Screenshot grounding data
◇ ◇ ◇ ◇

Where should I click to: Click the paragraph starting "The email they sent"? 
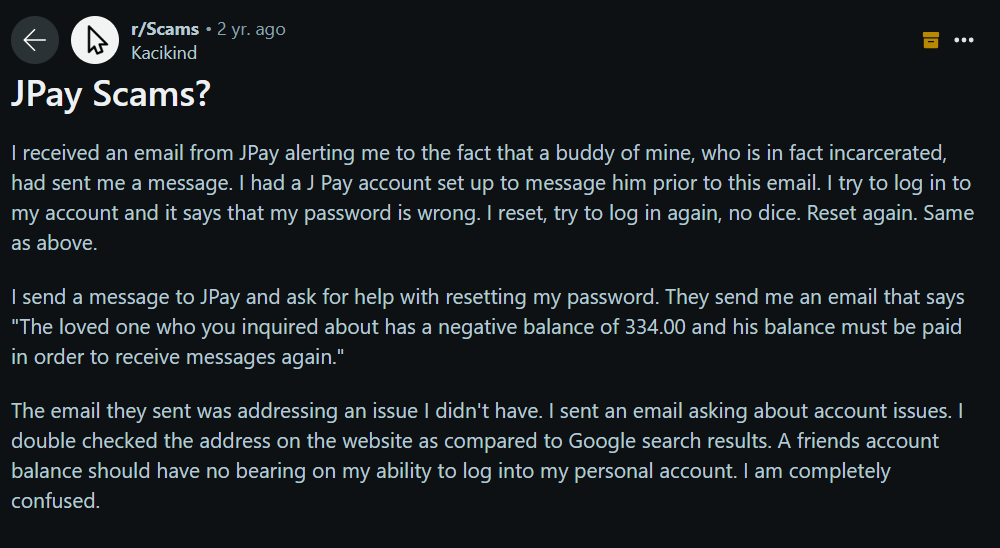(487, 455)
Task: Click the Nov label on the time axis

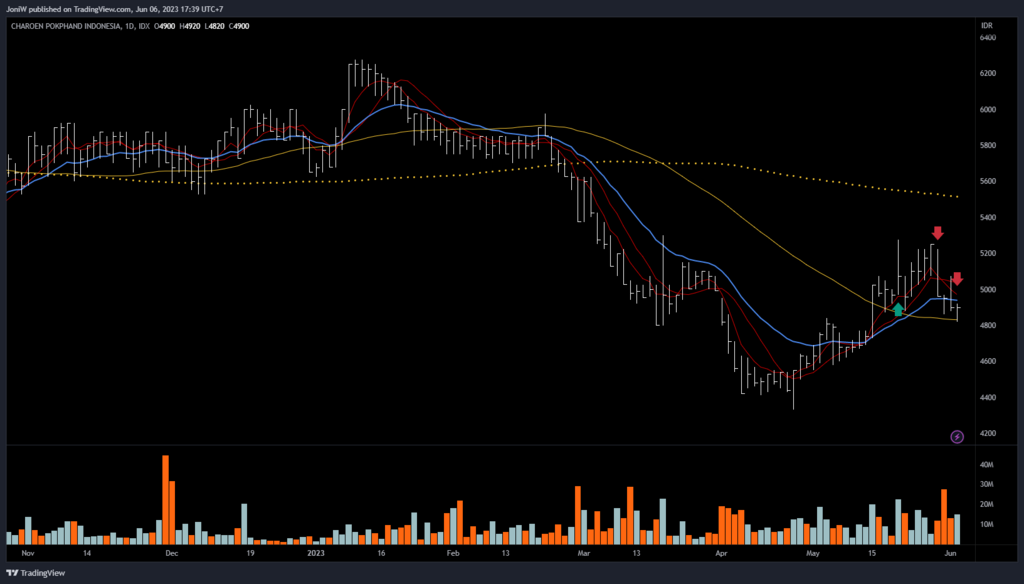Action: [x=27, y=552]
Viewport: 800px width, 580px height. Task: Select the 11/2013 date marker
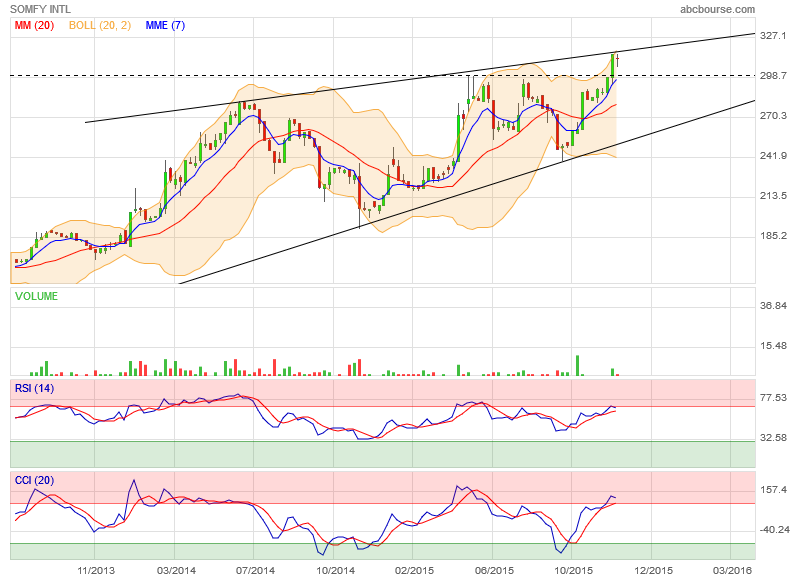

◇ ◇ ◇ ◇

» What the task asks
Keep the pictures out of the copy and write out the data exactly as it stands.

» Response
Where should I click to: Click the paragraph starting "The email they sent"? 
(487, 455)
Task: Click the Nov label on the time axis

Action: [x=27, y=552]
Viewport: 800px width, 580px height. Task: Select the 11/2013 date marker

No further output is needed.